Using MathML to describe the relationships between units-of-measure

Hi Folks,

Many thanks to Stan, Bill, and Neil for answering my questions.

I am using MathML to express the relationships between 
units-of-measure.  Below is a description of the approach.
In example 2 (below) I describe a set of equivalent
cartesian-coordinate/polar-coordinate pairs.  I am not
sure how to create the MathML for it.  Any help that you
could provide would be greatly appreciated. /Roger
----------------------------------------------------------------------
EXAMPLE 1

To explain the approach I will use this example:

   <River id="Yangtze">
        <length>
            <kilometer>6340</kilometer>
        </length>
   </River>

Recall that <kilometer> may be considered as a function:

    kilometer(length(Yangtze)) --> 6340

"kilometer maps the length of the Yangtze to 6340."

More generally,

    kilometer(Distance) --> number

"kilometer maps an (abstract) Distance class to a number."

Likewise, for this version:

   <River id="Yangtze">
        <length>
            <mile>3914</mile>
        </length>
   </River>

mile is a function that maps a Distance to a number:

    mile(length(Yangtze)) --> 3914

or more generally:

    mile(Distance) --> number

Both kilometer and mile are functions that apply to Distance. 
Two Distances may be the same, but are represented differently
(using different units-of-measure).

Now we arrive at the approach.  The approach is this: 

    - Identify a class which is independent of units-of-measure (uom).
           In this example it is the abstract Distance class.
    - Define in this UOM-INDEPENDENT CLASS the *set* of
       UOM-DEPENDENT INSTANCES that are equivalent.
           In our example it is the set of kilometer/mile pairs which
           represent equivalent Distances.

This is how to define the Distance class:

<Class id="Distance">
    <equivalentInstances>
        {k, m | k = m * 1.62}
    </equivalentInstances>
</Class>

"Those instances that represent equivalent Distances are 
the set of k (kilometer), m (mile) pairs such that k = m * 1.62"

For example, (6340 k, 3914 m) represent equivalent Distances.

Thus, determining if these two descriptions:

   <River id="Yangtze">
        <length>
            <kilometer>6340</kilometer>
        </length>
   </River>

   <River id="Yangtze">
        <length>
            <mile>3914</mile>
        </length>
   </River>

represent the same Distance is a matter of checking
for set containment:

    (6340 k, 3914 m) in {k, m | k = m * 1.62}

API FOR CLASSES DOCUMENT

I envision a document containing class definitions (e.g.,
the Distance class). I envision an API to enable programs to
programmatically access the class info via the API.

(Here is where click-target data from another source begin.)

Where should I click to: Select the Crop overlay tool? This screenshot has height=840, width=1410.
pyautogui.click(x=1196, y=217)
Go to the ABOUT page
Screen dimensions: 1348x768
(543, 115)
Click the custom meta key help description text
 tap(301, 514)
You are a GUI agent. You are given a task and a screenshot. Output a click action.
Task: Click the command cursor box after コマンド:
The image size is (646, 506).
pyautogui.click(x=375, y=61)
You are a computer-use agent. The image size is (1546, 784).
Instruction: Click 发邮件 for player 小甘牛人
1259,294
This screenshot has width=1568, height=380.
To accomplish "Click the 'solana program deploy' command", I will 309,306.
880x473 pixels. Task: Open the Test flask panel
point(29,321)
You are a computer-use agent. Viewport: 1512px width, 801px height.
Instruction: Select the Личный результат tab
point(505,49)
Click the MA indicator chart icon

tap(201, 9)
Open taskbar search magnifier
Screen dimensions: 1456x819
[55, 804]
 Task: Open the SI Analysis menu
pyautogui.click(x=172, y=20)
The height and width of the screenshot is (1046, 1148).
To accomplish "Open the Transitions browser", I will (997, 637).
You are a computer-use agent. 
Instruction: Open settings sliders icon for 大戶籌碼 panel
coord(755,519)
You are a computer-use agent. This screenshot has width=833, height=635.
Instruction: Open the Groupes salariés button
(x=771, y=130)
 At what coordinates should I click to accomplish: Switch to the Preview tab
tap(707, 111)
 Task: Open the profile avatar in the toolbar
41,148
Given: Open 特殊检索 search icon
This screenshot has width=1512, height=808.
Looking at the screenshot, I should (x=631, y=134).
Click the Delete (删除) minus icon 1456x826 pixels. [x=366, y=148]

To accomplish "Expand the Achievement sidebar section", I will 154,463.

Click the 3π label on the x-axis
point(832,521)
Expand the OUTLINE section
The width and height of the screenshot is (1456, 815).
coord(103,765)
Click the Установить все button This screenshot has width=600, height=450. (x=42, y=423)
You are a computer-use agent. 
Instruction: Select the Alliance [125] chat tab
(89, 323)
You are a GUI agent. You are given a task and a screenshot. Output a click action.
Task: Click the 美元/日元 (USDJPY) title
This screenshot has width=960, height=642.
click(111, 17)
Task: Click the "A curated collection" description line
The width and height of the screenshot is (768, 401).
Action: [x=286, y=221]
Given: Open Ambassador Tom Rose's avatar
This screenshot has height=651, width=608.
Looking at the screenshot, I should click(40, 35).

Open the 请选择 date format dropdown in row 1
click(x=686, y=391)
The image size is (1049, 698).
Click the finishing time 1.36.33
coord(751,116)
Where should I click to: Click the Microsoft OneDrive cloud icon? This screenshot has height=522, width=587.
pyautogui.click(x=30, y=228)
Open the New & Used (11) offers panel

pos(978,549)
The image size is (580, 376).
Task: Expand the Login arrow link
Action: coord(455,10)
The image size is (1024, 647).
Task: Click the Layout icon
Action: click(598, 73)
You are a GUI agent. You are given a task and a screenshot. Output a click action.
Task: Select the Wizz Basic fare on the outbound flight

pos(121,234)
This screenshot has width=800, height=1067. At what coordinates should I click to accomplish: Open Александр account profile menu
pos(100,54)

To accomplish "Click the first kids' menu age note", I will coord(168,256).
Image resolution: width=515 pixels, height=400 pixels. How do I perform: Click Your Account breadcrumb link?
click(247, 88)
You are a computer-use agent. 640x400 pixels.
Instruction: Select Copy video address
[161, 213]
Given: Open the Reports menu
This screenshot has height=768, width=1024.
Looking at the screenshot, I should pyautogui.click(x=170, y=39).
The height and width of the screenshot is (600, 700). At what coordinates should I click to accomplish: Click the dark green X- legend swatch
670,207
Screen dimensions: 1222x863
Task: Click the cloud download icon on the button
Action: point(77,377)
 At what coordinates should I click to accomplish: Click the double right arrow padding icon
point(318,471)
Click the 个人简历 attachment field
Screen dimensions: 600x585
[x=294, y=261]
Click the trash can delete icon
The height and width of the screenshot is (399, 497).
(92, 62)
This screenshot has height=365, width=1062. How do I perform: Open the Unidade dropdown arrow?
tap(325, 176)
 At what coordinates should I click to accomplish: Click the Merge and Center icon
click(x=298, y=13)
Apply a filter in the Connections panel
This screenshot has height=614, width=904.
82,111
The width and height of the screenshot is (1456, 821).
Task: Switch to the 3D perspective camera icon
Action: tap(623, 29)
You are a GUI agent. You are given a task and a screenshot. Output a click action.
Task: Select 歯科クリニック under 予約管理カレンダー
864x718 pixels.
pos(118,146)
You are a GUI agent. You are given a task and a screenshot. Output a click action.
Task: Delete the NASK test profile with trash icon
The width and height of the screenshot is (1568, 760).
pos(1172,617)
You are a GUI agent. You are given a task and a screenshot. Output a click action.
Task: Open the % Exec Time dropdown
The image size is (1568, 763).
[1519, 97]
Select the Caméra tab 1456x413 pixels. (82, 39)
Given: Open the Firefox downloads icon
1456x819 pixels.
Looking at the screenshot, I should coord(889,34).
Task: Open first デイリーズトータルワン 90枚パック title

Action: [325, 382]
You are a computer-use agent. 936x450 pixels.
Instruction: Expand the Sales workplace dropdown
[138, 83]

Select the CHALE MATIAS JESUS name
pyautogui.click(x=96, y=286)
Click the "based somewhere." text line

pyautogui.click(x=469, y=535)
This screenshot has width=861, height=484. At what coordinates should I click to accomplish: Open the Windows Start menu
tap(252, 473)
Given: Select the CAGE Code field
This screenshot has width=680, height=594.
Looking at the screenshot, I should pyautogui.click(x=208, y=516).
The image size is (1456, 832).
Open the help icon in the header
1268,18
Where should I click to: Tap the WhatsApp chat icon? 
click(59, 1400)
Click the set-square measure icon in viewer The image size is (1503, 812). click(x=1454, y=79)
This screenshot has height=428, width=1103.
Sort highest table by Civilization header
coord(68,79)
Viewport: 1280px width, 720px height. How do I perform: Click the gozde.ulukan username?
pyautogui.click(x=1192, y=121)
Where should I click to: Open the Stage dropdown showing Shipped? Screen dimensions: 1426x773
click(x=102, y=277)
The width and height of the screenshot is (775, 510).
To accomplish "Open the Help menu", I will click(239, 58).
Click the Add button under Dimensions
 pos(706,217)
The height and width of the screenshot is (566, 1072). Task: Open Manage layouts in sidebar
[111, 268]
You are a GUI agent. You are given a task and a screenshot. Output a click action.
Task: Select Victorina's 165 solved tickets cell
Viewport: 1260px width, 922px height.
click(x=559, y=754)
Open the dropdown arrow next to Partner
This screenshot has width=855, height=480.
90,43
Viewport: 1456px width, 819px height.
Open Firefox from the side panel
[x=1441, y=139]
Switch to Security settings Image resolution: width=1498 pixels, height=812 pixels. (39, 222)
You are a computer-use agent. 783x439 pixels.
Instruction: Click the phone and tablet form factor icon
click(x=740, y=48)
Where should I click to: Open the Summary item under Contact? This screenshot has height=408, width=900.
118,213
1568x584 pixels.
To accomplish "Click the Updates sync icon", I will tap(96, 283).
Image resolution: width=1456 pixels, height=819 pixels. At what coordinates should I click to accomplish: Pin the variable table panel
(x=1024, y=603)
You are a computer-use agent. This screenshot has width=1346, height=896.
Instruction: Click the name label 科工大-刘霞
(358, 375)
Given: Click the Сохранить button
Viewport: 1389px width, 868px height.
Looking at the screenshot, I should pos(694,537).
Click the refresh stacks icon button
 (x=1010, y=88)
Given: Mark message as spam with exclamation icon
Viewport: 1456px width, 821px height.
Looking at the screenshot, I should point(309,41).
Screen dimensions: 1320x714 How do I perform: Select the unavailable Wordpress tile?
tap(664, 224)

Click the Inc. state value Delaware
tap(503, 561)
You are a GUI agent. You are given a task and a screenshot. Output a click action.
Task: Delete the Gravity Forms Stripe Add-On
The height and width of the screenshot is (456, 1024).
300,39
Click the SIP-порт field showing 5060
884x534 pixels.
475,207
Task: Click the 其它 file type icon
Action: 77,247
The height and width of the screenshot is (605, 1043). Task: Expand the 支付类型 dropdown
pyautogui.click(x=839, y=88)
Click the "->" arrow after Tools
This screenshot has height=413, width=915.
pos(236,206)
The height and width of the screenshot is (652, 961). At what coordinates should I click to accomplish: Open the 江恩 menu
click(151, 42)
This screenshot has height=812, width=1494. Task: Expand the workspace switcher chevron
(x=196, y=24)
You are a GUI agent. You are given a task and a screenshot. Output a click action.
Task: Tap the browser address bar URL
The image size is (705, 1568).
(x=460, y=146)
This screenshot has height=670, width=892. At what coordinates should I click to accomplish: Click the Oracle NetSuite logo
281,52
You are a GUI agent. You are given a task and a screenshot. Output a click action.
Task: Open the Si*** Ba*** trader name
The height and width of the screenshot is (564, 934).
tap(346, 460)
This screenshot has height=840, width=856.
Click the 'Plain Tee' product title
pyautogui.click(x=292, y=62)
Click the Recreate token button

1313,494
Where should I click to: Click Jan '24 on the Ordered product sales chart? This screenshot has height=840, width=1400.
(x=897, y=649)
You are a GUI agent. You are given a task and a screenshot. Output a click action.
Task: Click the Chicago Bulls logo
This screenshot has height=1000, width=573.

This API may have a method such as this:

     boolean isContainedIn((uom1_value, uom2_value), set);

The method, isContainedIn, has two arguments. The first argument 
contains a pair of unit-of-measure values, and the second argument 
is a set definition.  The result is a boolean.

MathML FOR REPRESENTING SETS

MathML is an XML vocabulary that can very nicely express sets.
At the bottom of this message I show how to represent the above set 
using MathML.

I recommend that MathML be used as the (default) way to represent sets:

<Class id="...">
    <equivalentInstances>
        -- set definition using MathML --
    </equivalentInstances>
</Class>

Note: MathML can do more than just express sets.  However, for 
this work I believe that we can restrict ourselves to just using 
the set expression vocabulary of MathML.  This will simplify 
tools greatly.

OTHER WAYS TO REPRESENT SETS

Interestingly, MathML also allows sets to be expressed using other
representations (MathML calls this "semantic mapping").  Thus, 
there may be other ways to represent sets as well:

<Class id="Distance">
    <equivalentInstances>
        {k, m | k = m * 1.62}expressed as MathML
        {k, m | k = m * 1.62}expressed as Mathematica
        {k, m | k = m * 1.62}expressed as xPath(???)
    </equivalentInstances>
</Class>

I am especially intrigued by the idea of expressing sets using 
xPath 2.0. Hopefully someone with familiarity with xPath 2.0 
might answer whether it can express sets such as 
{k, m | k = m * 1.62}?

OTHER EQUIVALENT DISTANCES

Of course there are other sets of equivalent Distances, and 
they would also be expressed in the Distance class.  For example, 
below I have added a set which defines equivalent
inches(i)/centimeters(c) Distances:

<Class id="Distance">
    <equivalentInstances>
        {k, m | k = m * 1.62}
    </equivalentInstances>
    <equivalentInstances>
        {c, i | c = i * 2.54}
    </equivalentInstances>
</Class>

There will be an <equivalentInstances> element for every
set of equivalent Distances.

That's the approach.  I believe that it has a lot of merit, but 
there are issues that remain to be solved.  I would greatly 
appreciate your input on these.  

ISSUES

Issue #1: Above I said that:

    (6340 k, 3914 m) in {k, m | k = m * 1.62}

should evaluate to true, i.e., (6340 k, 3914 m) is in the set.
That is not quite true.  If you multiply 3914 times 1.62 you
get 6340.68
So technically (6340 k, 3914 m) is not in the set.  Do you have
suggestions on how to handle this?  I am thinking that in the API
that I mentioned above:

     boolean isContainedIn((uom1_value, uom2_value), set);

there must be an indication of the "tolerance" allowed.  So this API
has a third argument:

     boolean isContainedIn((uom1_value, uom2_value), set, tolerance);

where tolerance indicates how much "slack" is allowed in determining
set containment.  This use of tolerance can be extremely powerful.  
See the next example to see how tolerance may be used to specify 
the size of a Location area.

Do you have suggestions on how to represent tolerance?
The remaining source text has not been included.